=== TASK OBJECTIVE ===
A bare number is the expected answer: the count of lines in the data holding "agent".

=== INPUT DATA ===
##########

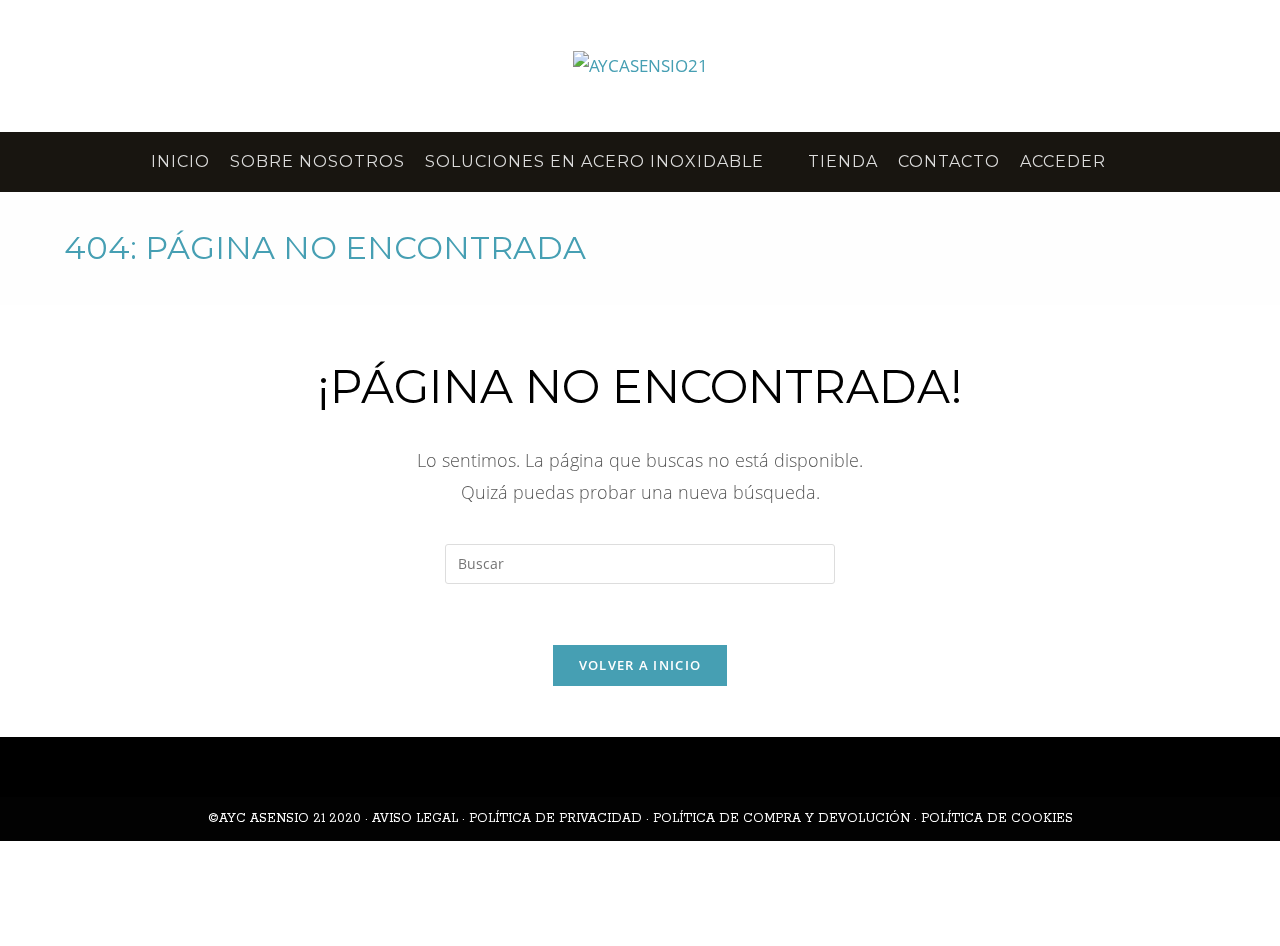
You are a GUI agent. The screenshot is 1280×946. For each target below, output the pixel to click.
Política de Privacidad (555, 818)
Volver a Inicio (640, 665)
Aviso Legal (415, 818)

##########

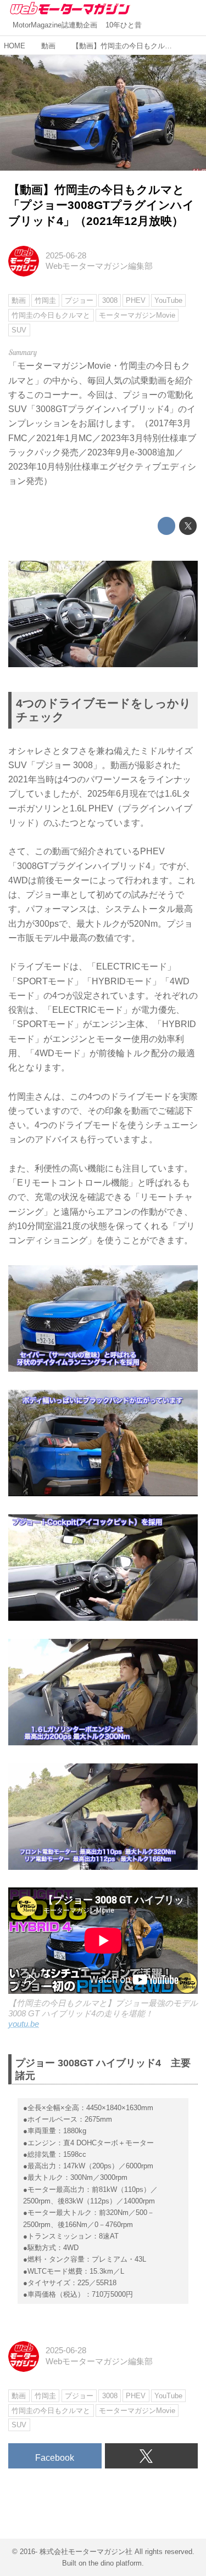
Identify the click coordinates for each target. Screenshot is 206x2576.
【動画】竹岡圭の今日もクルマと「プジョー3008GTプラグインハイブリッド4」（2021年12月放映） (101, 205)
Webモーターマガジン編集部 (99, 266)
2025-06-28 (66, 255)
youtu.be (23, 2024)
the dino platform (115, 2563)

##########

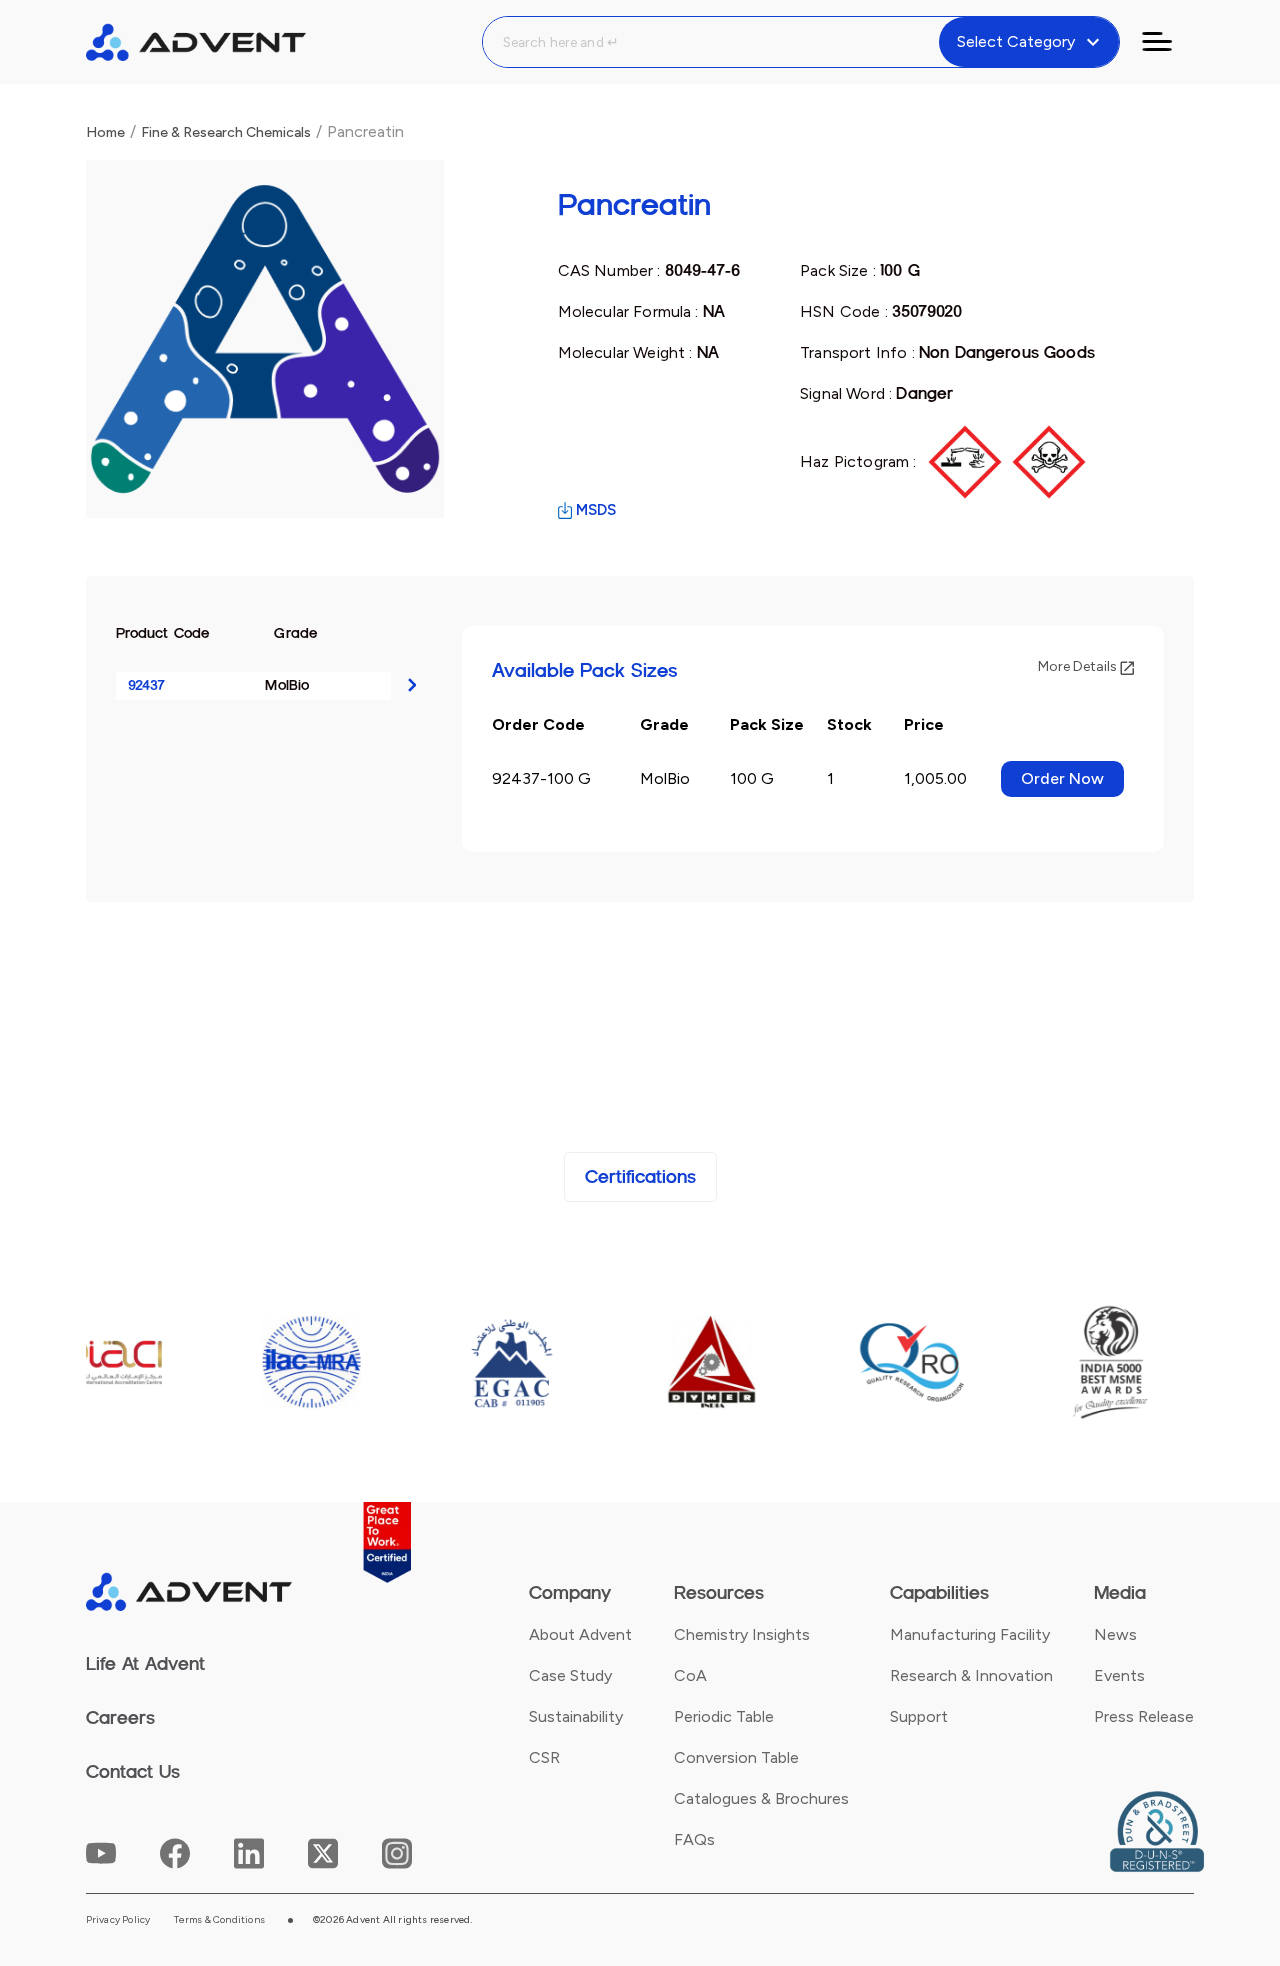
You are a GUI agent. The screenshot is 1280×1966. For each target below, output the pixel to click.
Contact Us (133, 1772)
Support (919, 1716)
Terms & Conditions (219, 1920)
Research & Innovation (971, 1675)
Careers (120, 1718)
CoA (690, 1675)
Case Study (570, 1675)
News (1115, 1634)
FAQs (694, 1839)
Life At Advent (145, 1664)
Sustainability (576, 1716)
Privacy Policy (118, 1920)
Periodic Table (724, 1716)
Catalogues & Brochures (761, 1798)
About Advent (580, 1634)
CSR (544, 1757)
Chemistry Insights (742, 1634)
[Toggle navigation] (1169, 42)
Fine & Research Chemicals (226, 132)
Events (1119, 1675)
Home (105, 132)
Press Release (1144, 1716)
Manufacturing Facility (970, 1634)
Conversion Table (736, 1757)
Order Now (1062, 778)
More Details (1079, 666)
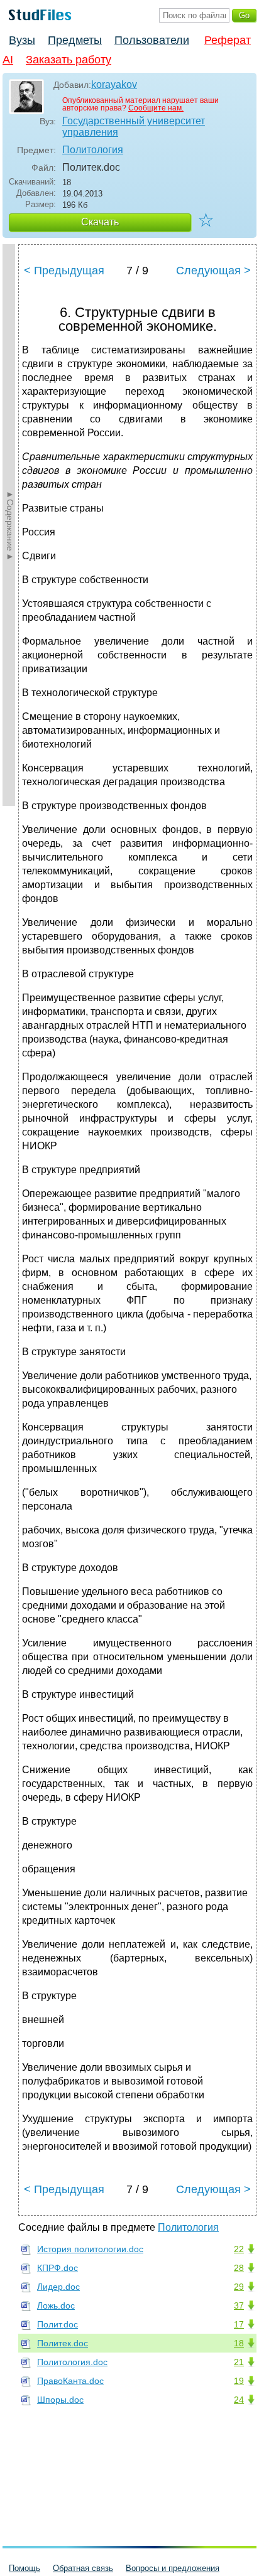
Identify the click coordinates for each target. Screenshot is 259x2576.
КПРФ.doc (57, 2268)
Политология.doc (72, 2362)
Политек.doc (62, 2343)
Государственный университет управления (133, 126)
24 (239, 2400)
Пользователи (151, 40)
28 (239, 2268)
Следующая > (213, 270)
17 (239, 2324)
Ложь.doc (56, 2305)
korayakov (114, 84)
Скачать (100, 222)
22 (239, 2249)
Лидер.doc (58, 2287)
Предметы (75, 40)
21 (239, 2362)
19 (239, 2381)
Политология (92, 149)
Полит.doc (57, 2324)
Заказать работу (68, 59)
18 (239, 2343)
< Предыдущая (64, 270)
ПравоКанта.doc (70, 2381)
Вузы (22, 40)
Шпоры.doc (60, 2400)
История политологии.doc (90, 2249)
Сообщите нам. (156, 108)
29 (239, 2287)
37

##########

=== SOLUTION TO THE PROBLEM ===
2